> _SUPPLIED MATERIAL_

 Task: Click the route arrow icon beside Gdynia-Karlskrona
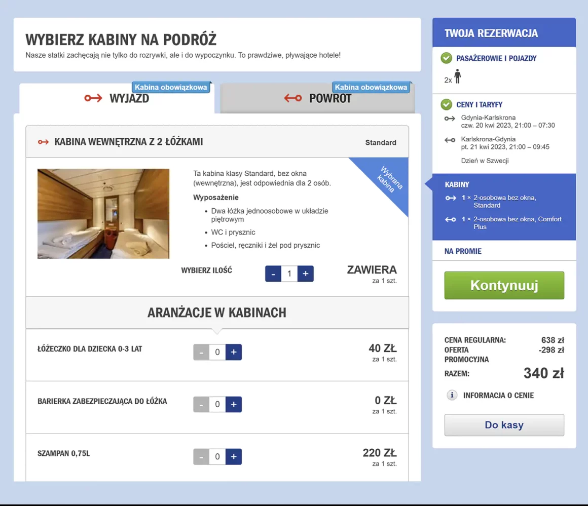(x=449, y=119)
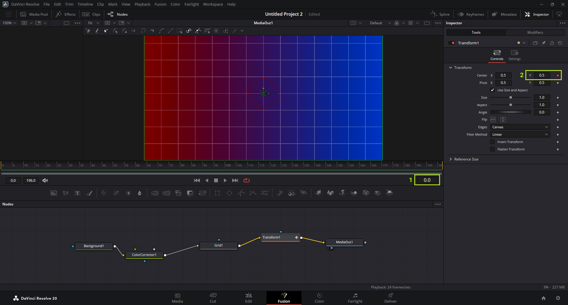Open the Fusion menu in menu bar

160,4
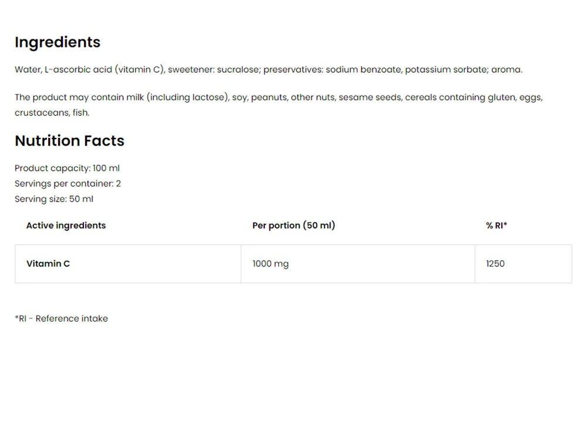Click the "% RI*" column header
This screenshot has height=440, width=587.
click(496, 225)
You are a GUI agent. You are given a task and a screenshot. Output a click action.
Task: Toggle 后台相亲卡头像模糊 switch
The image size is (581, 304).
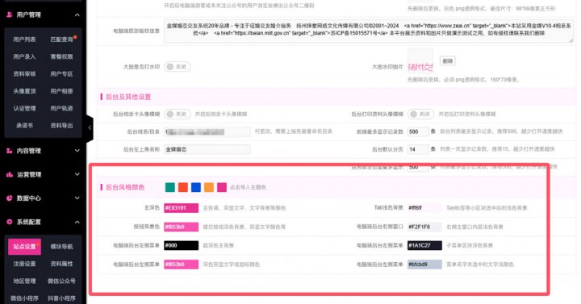tap(177, 114)
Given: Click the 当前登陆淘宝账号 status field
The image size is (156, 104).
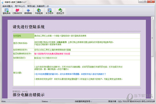Looking at the screenshot, I should coord(83,101).
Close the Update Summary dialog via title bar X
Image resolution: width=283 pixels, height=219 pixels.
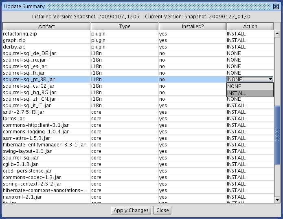click(276, 7)
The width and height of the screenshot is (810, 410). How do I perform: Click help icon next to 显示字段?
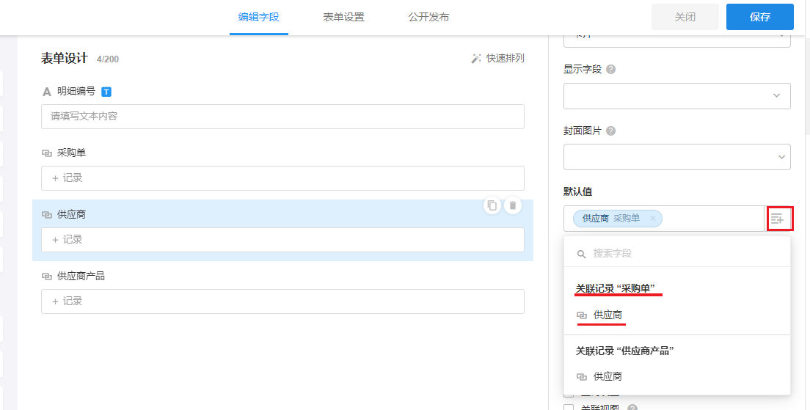611,70
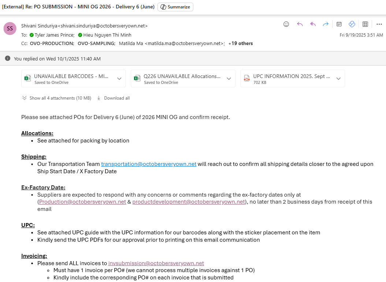Screen dimensions: 386x282
Task: Expand the +19 others recipients list
Action: tap(240, 43)
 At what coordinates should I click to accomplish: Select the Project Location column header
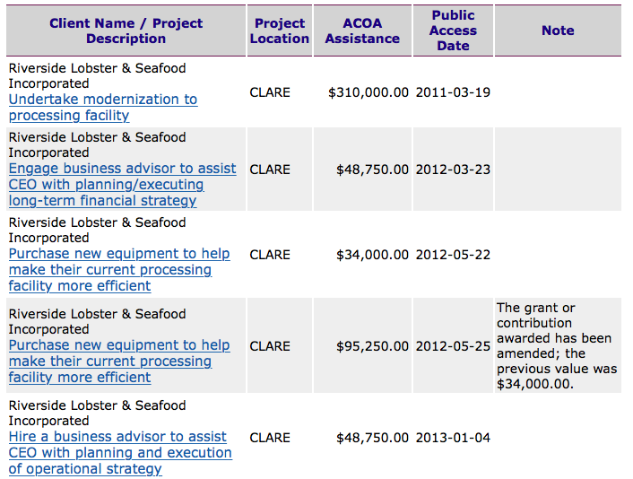[279, 30]
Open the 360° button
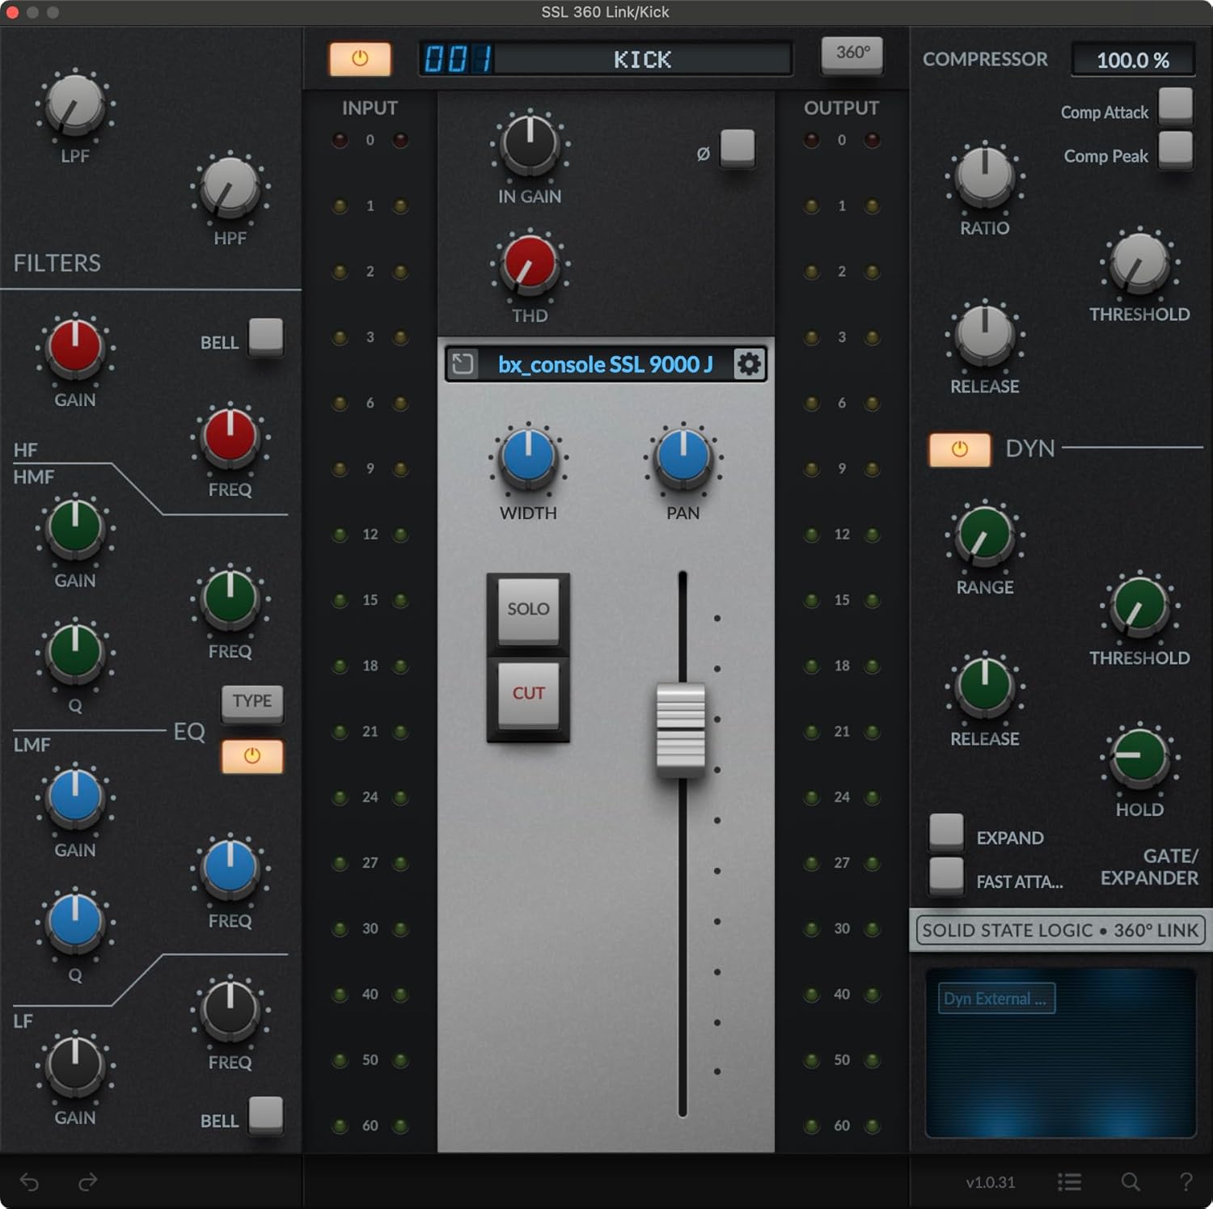The width and height of the screenshot is (1213, 1209). coord(851,54)
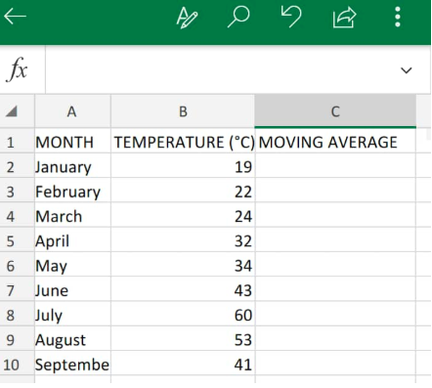Open the search magnifier tool
Viewport: 432px width, 388px height.
point(238,17)
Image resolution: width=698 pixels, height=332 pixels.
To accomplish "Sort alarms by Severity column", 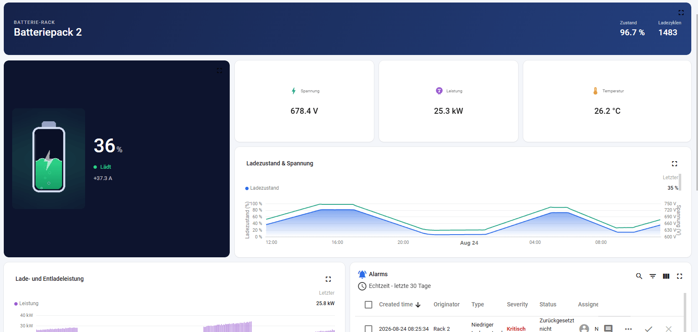I will pos(517,305).
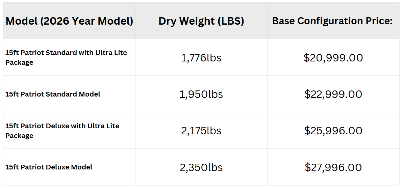Select 15ft Patriot Standard with Ultra Lite Package
Image resolution: width=403 pixels, height=188 pixels.
[66, 57]
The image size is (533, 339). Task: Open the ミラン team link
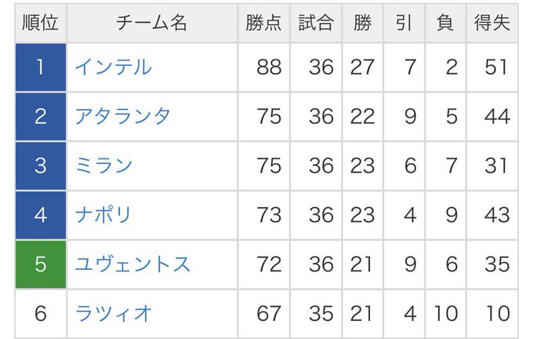tap(103, 166)
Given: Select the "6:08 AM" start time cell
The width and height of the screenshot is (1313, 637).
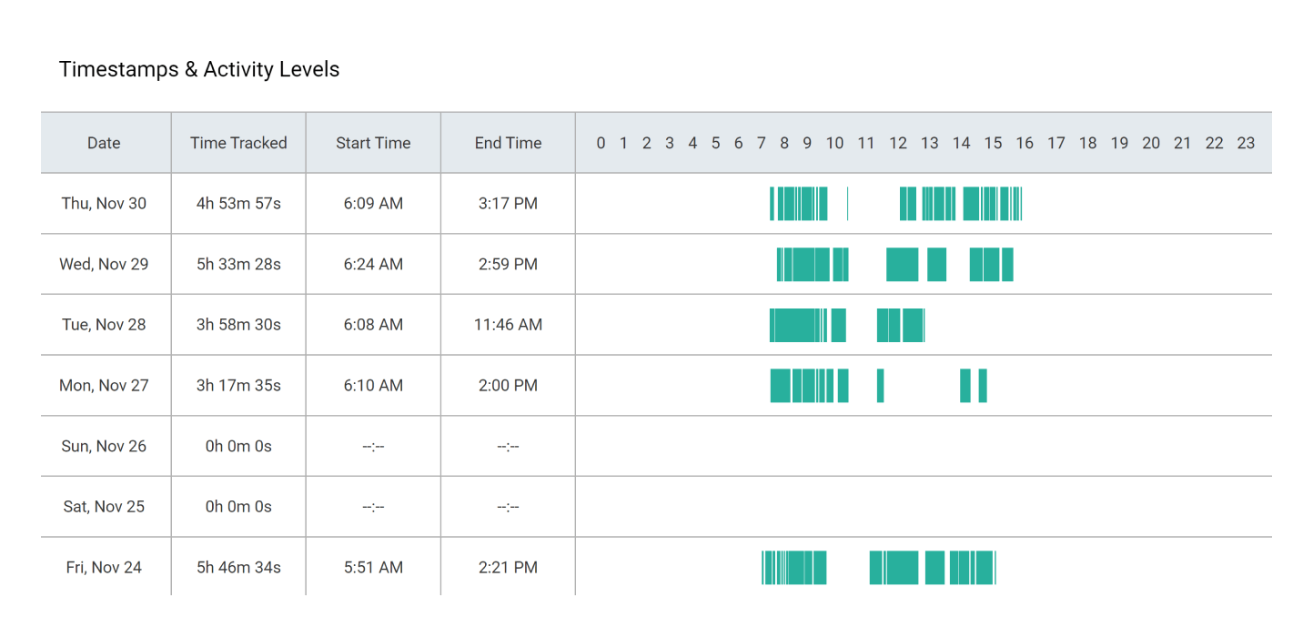Looking at the screenshot, I should coord(372,325).
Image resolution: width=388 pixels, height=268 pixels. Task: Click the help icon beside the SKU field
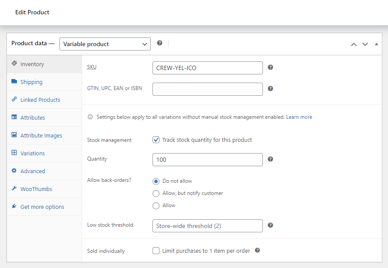tap(270, 67)
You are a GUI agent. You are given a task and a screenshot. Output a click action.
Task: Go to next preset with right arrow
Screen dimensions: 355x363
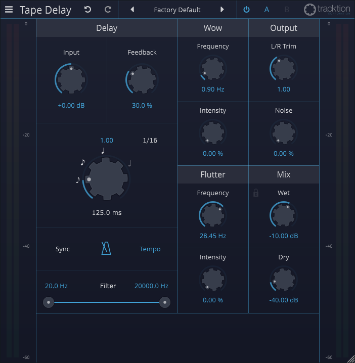pos(221,10)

> _EXERCISE DESCRIPTION_
Both ends included, copy word for word the lines from the top of the entries above through the line with "Given: Click the 当前登陆淘宝账号 status field". No pictures.

> _RESPONSE TO THIS TASK_
 Task: Click the route arrow icon beside Gdynia-Karlskrona
(x=449, y=119)
Open the Fusion menu in menu bar

160,4
Click the "% RI*" column header
This screenshot has height=440, width=587.
click(496, 225)
You are a GUI agent. You are given a task and a screenshot. Output a click action.
Task: Toggle 后台相亲卡头像模糊 switch
The image size is (581, 304).
tap(177, 114)
Given: Click the 当前登陆淘宝账号 status field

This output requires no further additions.